Arctic Sea Ice Dwindled By 67% Over Past 60 Years Due To Climate Change - Russian Agency

Arctic Sea Ice Dwindled by 67% Over Past 60 Years Due to Climate Change - Russian Agency

Floating ice cover of the Arctic Ocean has lost about two-thirds of its thickness over the past 60 years, with 70 percent of the current ice cap melting within one year, the Russian Federal Service for Hydrometeorology and Environmental Monitoring said on Thursday in a report

MOSCOW (Pakistan Point News / Sputnik - 24th September, 2020) Floating ice cover of the Arctic Ocean has lost about two-thirds of its thickness over the past 60 years, with 70 percent of the current ice cap melting within one year, the Russian Federal Service for Hydrometeorology and Environmental Monitoring said on Thursday in a report.

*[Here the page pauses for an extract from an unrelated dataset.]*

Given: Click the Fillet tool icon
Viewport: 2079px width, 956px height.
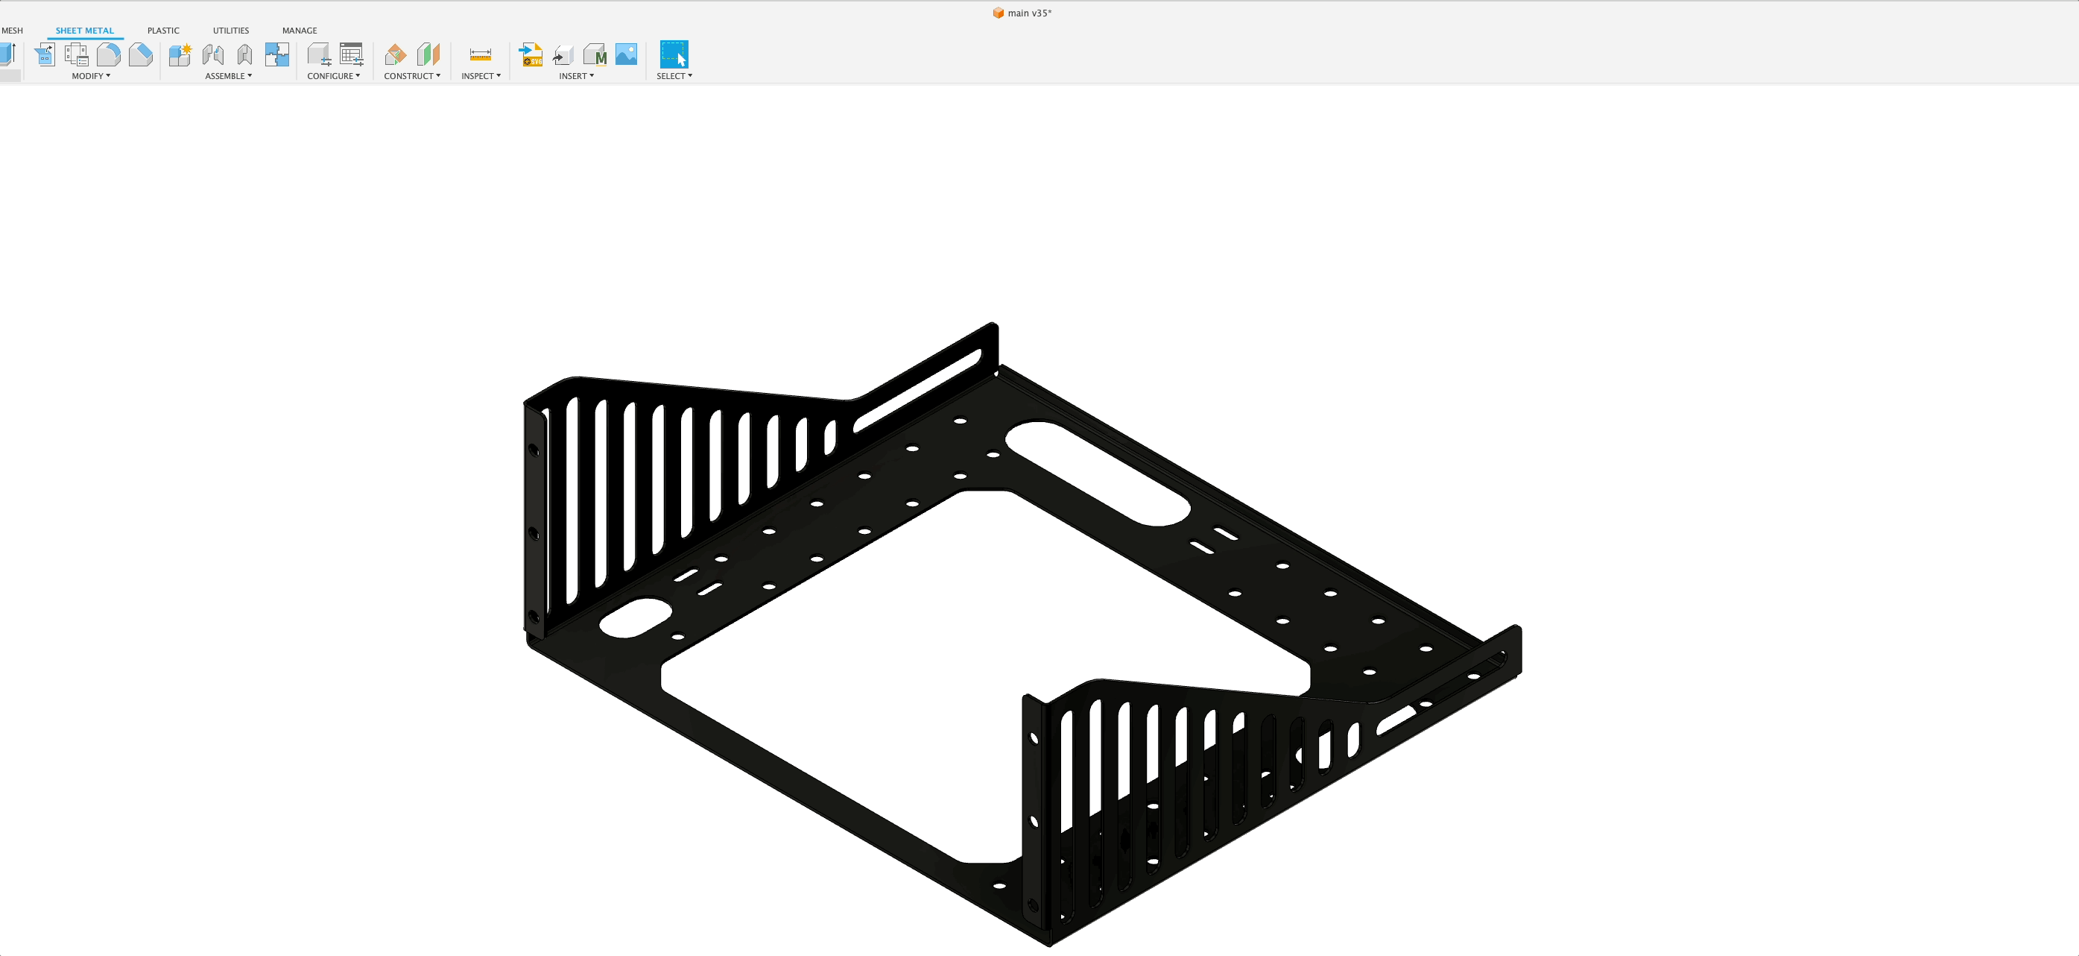Looking at the screenshot, I should (108, 55).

"The decrease in sea ice cover in the Arctic continues, especially rapidly during the seasonal minimum. According to satellite observations (from 1979 to 2019), the ice area in September decreased by 12.9 percent over the past decade. Since 1958, the Arctic sea ice cover has lost an average of about two-thirds of its thickness, and now 70 percent of the sea ice cap is made up of seasonal ice, which forms and melts in one year," the report read.

On September 15, 2020, the US National Snow and Ice Data Center recorded the yearly minimum of the Arctic sea ice cover, which was 3.74 million square kilometers (1.44 million square miles). The figure is the second record low over the entire period of observations, after the record low of 3.41 million square kilometers recorded in 2012.